• Task instructions:
The records below must be copied in full, exactly as they read.

[Pixel coordinate grounding data]
- - -
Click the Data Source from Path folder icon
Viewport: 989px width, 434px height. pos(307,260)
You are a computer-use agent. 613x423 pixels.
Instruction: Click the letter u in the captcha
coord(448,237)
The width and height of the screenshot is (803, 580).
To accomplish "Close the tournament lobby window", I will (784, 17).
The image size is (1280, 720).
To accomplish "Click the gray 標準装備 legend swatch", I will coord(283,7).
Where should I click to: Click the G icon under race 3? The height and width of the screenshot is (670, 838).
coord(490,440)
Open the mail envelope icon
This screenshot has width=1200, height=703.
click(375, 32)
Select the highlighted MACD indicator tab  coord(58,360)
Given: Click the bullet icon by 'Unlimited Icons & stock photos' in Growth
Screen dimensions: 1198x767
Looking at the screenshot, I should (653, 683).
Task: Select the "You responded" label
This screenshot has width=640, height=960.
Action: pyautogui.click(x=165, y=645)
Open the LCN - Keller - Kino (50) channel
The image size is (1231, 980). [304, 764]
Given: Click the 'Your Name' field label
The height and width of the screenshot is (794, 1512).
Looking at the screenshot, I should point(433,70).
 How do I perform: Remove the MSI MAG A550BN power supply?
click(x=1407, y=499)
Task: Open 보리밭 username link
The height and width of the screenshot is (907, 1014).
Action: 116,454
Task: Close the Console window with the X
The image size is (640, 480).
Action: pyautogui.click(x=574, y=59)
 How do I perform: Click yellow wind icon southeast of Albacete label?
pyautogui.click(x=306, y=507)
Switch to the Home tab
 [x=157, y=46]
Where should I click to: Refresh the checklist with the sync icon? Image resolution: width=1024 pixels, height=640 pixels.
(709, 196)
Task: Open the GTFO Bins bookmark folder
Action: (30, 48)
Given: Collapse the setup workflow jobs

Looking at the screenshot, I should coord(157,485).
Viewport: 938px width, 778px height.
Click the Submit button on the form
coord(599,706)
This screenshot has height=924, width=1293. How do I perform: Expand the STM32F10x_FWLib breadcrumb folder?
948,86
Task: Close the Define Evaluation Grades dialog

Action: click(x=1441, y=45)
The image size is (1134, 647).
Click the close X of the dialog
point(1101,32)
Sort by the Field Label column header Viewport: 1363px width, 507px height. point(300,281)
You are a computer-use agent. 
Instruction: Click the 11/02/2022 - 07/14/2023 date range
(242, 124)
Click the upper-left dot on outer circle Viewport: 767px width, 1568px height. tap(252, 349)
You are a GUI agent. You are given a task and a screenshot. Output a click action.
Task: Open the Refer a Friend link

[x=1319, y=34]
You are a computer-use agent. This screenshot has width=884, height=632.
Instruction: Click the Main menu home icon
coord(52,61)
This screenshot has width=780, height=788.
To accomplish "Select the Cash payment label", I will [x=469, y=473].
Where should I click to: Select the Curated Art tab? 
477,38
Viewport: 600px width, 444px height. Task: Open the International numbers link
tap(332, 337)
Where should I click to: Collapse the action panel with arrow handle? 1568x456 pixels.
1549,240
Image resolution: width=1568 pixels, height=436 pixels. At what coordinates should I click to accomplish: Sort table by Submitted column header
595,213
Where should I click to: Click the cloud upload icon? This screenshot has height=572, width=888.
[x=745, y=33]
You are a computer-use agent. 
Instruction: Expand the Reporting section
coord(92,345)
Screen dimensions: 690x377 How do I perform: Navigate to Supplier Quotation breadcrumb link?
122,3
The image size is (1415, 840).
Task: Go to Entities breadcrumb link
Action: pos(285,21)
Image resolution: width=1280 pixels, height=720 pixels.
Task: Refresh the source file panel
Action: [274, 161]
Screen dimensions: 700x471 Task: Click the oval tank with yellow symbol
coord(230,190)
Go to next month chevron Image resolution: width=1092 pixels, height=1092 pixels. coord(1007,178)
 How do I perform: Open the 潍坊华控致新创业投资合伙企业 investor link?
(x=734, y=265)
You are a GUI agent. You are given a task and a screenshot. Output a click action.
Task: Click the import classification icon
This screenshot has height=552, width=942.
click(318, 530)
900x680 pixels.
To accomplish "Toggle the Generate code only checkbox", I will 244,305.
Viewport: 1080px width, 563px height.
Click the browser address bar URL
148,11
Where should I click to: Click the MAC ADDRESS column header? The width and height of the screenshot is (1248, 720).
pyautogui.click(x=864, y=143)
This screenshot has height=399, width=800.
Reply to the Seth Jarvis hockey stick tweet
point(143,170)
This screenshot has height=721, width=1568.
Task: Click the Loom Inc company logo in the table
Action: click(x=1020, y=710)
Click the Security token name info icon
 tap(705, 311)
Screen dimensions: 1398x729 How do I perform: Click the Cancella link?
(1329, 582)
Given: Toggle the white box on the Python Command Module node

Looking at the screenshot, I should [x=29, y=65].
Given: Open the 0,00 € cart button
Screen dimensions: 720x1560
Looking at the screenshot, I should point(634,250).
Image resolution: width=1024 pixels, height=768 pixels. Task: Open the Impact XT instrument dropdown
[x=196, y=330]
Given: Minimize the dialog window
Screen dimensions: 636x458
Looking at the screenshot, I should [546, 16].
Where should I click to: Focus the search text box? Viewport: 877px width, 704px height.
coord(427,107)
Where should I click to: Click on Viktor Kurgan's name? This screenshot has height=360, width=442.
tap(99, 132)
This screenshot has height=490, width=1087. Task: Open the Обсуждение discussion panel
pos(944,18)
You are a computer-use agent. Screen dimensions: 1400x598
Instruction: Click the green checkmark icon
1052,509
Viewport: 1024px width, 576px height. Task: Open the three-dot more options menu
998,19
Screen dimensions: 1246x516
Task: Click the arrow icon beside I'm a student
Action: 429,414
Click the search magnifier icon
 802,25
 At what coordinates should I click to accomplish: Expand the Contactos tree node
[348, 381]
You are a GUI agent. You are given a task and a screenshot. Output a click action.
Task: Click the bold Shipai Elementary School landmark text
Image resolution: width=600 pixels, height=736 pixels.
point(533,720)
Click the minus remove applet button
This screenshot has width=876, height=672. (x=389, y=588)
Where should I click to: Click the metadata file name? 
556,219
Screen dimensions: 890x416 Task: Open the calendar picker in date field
- - -
• Solved exercise:
Click the Data Source from Path folder icon
Viewport: 989px width, 434px height. pos(307,260)
You are a computer-use agent. 613x423 pixels.
Instruction: Click the letter u in the captcha
coord(448,237)
The width and height of the screenshot is (803, 580).
To accomplish "Close the tournament lobby window", I will (784, 17).
The image size is (1280, 720).
To accomplish "Click the gray 標準装備 legend swatch", I will coord(283,7).
Where should I click to: Click the G icon under race 3? The height and width of the screenshot is (670, 838).
coord(490,440)
Open the mail envelope icon
This screenshot has width=1200, height=703.
click(375, 32)
Select the highlighted MACD indicator tab  coord(58,360)
Given: Click the bullet icon by 'Unlimited Icons & stock photos' in Growth
Screen dimensions: 1198x767
Looking at the screenshot, I should (653, 683).
Task: Select the "You responded" label
This screenshot has width=640, height=960.
Action: pyautogui.click(x=165, y=645)
Open the LCN - Keller - Kino (50) channel
The image size is (1231, 980). [304, 764]
Given: Click the 'Your Name' field label
The height and width of the screenshot is (794, 1512).
Looking at the screenshot, I should point(433,70).
 How do I perform: Remove the MSI MAG A550BN power supply?
click(x=1407, y=499)
Task: Open 보리밭 username link
The height and width of the screenshot is (907, 1014).
Action: 116,454
Task: Close the Console window with the X
The image size is (640, 480).
Action: pyautogui.click(x=574, y=59)
 How do I perform: Click yellow wind icon southeast of Albacete label?
pyautogui.click(x=306, y=507)
Switch to the Home tab
 [x=157, y=46]
Where should I click to: Refresh the checklist with the sync icon? Image resolution: width=1024 pixels, height=640 pixels.
(709, 196)
Task: Open the GTFO Bins bookmark folder
Action: (30, 48)
Given: Collapse the setup workflow jobs

Looking at the screenshot, I should coord(157,485).
Viewport: 938px width, 778px height.
Click the Submit button on the form
coord(599,706)
This screenshot has height=924, width=1293. How do I perform: Expand the STM32F10x_FWLib breadcrumb folder?
948,86
Task: Close the Define Evaluation Grades dialog

Action: click(x=1441, y=45)
The image size is (1134, 647).
Click the close X of the dialog
point(1101,32)
Sort by the Field Label column header Viewport: 1363px width, 507px height. point(300,281)
You are a computer-use agent. 
Instruction: Click the 11/02/2022 - 07/14/2023 date range
(242, 124)
Click the upper-left dot on outer circle Viewport: 767px width, 1568px height. tap(252, 349)
You are a GUI agent. You are given a task and a screenshot. Output a click action.
Task: Open the Refer a Friend link

[x=1319, y=34]
You are a computer-use agent. This screenshot has width=884, height=632.
Instruction: Click the Main menu home icon
coord(52,61)
This screenshot has width=780, height=788.
To accomplish "Select the Cash payment label", I will [x=469, y=473].
Where should I click to: Select the Curated Art tab? 
477,38
Viewport: 600px width, 444px height. Task: Open the International numbers link
tap(332, 337)
Where should I click to: Collapse the action panel with arrow handle? 1568x456 pixels.
1549,240
Image resolution: width=1568 pixels, height=436 pixels. At what coordinates should I click to accomplish: Sort table by Submitted column header
595,213
Where should I click to: Click the cloud upload icon? This screenshot has height=572, width=888.
[x=745, y=33]
You are a computer-use agent. 
Instruction: Expand the Reporting section
coord(92,345)
Screen dimensions: 690x377 How do I perform: Navigate to Supplier Quotation breadcrumb link?
122,3
The image size is (1415, 840).
Task: Go to Entities breadcrumb link
Action: pos(285,21)
Image resolution: width=1280 pixels, height=720 pixels.
Task: Refresh the source file panel
Action: [274, 161]
Screen dimensions: 700x471 Task: Click the oval tank with yellow symbol
coord(230,190)
Go to next month chevron Image resolution: width=1092 pixels, height=1092 pixels. coord(1007,178)
 How do I perform: Open the 潍坊华控致新创业投资合伙企业 investor link?
(x=734, y=265)
You are a GUI agent. You are given a task and a screenshot. Output a click action.
Task: Click the import classification icon
This screenshot has height=552, width=942.
click(318, 530)
900x680 pixels.
To accomplish "Toggle the Generate code only checkbox", I will 244,305.
Viewport: 1080px width, 563px height.
Click the browser address bar URL
148,11
Where should I click to: Click the MAC ADDRESS column header? The width and height of the screenshot is (1248, 720).
pyautogui.click(x=864, y=143)
This screenshot has height=399, width=800.
Reply to the Seth Jarvis hockey stick tweet
point(143,170)
This screenshot has height=721, width=1568.
Task: Click the Loom Inc company logo in the table
Action: click(x=1020, y=710)
Click the Security token name info icon
 tap(705, 311)
Screen dimensions: 1398x729 How do I perform: Click the Cancella link?
(1329, 582)
Given: Toggle the white box on the Python Command Module node

Looking at the screenshot, I should [x=29, y=65].
Given: Open the 0,00 € cart button
Screen dimensions: 720x1560
Looking at the screenshot, I should point(634,250).
Image resolution: width=1024 pixels, height=768 pixels. Task: Open the Impact XT instrument dropdown
[x=196, y=330]
Given: Minimize the dialog window
Screen dimensions: 636x458
Looking at the screenshot, I should [546, 16].
Where should I click to: Focus the search text box? Viewport: 877px width, 704px height.
coord(427,107)
Where should I click to: Click on Viktor Kurgan's name? This screenshot has height=360, width=442.
tap(99, 132)
This screenshot has height=490, width=1087. Task: Open the Обсуждение discussion panel
pos(944,18)
You are a computer-use agent. Screen dimensions: 1400x598
Instruction: Click the green checkmark icon
1052,509
Viewport: 1024px width, 576px height. Task: Open the three-dot more options menu
998,19
Screen dimensions: 1246x516
Task: Click the arrow icon beside I'm a student
Action: 429,414
Click the search magnifier icon
 802,25
 At what coordinates should I click to accomplish: Expand the Contactos tree node
[348, 381]
You are a GUI agent. You are given a task and a screenshot. Output a click action.
Task: Click the bold Shipai Elementary School landmark text
Image resolution: width=600 pixels, height=736 pixels.
point(533,720)
Click the minus remove applet button
This screenshot has width=876, height=672. (x=389, y=588)
Where should I click to: Click the metadata file name? 
556,219
Screen dimensions: 890x416 Task: Open the calendar picker in date field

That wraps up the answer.